Local kinetics of morphogen gradients.

Some aspects of pattern formation in developing embryos can be described by nonlinear reaction-diffusion equations. An important class of these models accounts for diffusion and degradation of a locally produced single chemical species. At long times, solutions of such models approach a steady state in which the concentration decays with distance from the source of production. We present analytical results that characterize the dynamics of this process and are in quantitative agreement with numerical solutions of the underlying nonlinear equations. The derived results provide an explicit connection between the parameters of the problem and the time needed to reach a steady state value at a given position. Our approach can be used for the quantitative analysis of tissue patterning by morphogen gradients, a subject of active research in biophysics and developmental biology.

How long does it take to establish a morphogen gradient?

A morphogen gradient is defined as a concentration field of a molecule that acts as a dose-dependent regulator of cell differentiation. One of the key questions in studies of morphogen gradients is whether they reach steady states on timescales relevant for developmental patterning. We propose a systematic approach for addressing this question and illustrate it by analyzing several models that account for diffusion and degradation of locally produced chemical signals.

Multiscale modeling of diffusion in the early Drosophila embryo.

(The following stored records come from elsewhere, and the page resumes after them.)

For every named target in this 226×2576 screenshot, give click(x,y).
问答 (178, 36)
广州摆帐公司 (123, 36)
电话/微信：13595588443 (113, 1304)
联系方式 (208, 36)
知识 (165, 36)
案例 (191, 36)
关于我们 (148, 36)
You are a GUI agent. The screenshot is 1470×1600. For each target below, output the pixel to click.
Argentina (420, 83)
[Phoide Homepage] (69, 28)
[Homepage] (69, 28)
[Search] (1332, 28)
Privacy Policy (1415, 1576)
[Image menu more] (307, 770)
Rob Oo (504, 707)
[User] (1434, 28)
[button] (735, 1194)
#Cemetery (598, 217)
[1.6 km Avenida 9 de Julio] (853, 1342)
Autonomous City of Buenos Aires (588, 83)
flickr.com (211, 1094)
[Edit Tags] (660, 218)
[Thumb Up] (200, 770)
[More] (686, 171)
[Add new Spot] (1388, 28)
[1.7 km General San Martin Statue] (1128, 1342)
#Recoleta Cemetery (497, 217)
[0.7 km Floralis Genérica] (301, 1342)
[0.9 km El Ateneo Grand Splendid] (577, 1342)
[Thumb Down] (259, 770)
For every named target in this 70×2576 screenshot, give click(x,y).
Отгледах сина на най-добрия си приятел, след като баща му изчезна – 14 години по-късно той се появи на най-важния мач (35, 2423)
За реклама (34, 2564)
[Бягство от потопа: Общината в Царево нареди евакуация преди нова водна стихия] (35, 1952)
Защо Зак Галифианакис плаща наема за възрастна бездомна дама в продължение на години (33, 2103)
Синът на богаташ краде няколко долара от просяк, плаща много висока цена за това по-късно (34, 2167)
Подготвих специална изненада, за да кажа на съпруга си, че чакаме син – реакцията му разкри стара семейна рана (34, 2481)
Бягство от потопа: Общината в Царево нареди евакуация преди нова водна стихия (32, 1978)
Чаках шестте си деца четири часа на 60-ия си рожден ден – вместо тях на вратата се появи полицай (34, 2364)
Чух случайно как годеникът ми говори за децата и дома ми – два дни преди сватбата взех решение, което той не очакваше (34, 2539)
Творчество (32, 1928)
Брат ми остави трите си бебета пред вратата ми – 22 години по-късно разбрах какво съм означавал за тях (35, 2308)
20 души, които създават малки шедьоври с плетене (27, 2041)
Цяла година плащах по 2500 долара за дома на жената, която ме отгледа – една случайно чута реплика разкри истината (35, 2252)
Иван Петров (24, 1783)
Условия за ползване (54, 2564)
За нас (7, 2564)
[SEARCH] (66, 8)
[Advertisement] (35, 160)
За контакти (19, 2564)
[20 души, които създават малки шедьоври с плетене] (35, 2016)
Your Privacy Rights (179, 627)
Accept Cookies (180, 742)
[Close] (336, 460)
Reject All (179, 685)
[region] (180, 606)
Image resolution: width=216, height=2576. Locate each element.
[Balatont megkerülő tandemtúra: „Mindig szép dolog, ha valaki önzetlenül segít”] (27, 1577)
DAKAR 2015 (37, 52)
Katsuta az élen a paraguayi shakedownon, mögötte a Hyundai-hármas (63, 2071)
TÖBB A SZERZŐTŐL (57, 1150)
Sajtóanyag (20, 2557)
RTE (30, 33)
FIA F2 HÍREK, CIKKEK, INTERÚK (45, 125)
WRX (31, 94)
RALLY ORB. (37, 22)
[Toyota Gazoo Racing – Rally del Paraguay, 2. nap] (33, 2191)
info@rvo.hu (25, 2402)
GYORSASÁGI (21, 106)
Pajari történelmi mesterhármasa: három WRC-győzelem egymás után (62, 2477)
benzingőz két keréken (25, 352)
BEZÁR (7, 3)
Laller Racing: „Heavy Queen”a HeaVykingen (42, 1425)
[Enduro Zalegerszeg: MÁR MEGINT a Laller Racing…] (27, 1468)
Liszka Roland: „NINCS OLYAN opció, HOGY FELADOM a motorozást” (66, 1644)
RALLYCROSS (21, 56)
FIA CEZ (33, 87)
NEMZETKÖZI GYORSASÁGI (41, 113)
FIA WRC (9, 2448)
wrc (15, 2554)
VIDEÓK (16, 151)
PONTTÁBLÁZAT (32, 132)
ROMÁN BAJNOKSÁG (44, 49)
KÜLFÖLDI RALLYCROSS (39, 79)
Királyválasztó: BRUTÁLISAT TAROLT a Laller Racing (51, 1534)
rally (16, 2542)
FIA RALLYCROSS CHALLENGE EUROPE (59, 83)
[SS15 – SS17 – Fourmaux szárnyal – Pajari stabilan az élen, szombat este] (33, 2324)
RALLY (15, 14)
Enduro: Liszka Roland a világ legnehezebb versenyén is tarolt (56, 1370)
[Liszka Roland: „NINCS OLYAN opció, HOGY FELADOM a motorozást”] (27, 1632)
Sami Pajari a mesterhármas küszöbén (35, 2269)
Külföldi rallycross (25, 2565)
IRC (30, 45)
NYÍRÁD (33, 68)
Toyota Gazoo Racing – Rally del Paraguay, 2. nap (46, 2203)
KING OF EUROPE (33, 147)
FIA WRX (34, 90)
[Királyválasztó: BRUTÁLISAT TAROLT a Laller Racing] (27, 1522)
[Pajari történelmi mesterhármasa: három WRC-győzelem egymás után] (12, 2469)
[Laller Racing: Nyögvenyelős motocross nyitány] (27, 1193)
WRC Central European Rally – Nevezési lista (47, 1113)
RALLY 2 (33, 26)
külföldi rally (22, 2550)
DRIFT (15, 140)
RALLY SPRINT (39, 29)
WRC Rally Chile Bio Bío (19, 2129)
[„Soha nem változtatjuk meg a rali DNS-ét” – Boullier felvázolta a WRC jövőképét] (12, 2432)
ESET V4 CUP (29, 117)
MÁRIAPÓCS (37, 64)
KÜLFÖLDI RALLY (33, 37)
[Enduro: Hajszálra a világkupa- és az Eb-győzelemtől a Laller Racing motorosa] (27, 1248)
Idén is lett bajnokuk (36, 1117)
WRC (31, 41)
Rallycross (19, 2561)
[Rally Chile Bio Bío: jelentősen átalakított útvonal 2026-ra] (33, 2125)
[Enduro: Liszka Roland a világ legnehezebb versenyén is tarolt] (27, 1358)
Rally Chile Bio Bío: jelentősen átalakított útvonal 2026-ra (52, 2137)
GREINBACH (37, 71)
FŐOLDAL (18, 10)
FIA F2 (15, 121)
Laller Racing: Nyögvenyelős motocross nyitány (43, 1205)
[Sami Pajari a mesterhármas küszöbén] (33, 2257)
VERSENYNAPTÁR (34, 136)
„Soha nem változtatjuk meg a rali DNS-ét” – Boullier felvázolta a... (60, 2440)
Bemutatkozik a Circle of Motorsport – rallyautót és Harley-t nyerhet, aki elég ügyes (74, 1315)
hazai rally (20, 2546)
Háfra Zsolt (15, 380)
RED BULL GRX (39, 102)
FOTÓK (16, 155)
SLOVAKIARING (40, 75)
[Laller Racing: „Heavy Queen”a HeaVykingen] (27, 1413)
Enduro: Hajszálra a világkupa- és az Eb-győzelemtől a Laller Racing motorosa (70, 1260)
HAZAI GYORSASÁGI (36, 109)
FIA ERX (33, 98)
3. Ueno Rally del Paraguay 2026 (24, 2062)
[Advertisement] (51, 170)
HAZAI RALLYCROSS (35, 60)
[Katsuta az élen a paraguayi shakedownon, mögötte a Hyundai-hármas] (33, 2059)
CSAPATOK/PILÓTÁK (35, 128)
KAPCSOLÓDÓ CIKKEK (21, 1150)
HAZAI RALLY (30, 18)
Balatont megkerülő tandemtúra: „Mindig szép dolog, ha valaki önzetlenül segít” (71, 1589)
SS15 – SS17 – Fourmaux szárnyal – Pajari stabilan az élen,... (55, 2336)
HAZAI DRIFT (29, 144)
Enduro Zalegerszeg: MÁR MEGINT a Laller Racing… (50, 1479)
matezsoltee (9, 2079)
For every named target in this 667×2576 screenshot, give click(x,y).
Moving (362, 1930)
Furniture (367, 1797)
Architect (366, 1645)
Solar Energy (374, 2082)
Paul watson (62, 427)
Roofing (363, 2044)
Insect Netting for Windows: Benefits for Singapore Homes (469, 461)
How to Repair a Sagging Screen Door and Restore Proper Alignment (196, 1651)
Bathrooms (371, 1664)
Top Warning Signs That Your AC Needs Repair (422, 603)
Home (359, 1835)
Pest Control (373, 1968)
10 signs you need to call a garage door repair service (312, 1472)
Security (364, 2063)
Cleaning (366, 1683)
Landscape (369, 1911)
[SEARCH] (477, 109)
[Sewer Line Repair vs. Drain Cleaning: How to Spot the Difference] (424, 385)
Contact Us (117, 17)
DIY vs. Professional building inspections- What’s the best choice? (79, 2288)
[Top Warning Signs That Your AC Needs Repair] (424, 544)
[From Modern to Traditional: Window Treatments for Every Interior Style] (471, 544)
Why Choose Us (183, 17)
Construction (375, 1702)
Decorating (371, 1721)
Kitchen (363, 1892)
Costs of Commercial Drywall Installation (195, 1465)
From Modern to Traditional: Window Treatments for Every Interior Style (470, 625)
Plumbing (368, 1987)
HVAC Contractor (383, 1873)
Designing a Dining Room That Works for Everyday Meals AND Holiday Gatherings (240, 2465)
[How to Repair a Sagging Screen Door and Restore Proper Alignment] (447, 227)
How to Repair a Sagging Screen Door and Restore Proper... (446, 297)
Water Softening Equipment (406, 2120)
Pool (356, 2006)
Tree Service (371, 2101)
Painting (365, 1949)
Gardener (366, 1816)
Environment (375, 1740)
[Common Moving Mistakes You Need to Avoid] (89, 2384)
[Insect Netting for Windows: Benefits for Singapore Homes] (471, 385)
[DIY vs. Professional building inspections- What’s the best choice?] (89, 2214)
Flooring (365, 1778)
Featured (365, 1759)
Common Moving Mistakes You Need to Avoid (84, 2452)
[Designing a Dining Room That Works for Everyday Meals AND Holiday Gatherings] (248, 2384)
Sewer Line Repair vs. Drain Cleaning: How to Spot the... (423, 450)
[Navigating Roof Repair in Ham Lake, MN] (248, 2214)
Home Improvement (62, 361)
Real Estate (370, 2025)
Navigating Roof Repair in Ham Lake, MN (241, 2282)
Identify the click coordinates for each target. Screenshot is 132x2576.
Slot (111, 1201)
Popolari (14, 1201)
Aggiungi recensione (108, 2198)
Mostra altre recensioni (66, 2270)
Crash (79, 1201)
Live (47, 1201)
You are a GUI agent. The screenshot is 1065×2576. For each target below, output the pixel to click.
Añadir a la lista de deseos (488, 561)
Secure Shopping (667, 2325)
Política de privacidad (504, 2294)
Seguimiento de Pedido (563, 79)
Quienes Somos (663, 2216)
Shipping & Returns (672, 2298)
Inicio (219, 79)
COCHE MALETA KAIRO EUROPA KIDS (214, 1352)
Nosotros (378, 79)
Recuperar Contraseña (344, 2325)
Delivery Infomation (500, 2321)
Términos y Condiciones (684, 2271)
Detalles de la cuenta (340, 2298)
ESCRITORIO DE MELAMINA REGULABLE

We developed a multiscale approach for the computationally efficient modeling of morphogen gradients in the syncytial Drosophila embryo, a single cell with multiple dividing nuclei. By using a homogenization technique, we derived a coarse-grained model with parameters that are explicitly related to the geometry of the syncytium and kinetics of nucleocytoplasmic shuttling. One of our main results is an accurate analytical approximation for the effective diffusivity of a morphogen molecule as a function of the nuclear density. We used this expression to explore the dynamics of the Bicoid morphogen gradient, a signal that patterns the anterior-posterior axis of the embryo. A similar approach can be used to analyze the dynamics of all three maternal morphogen gradients in Drosophila.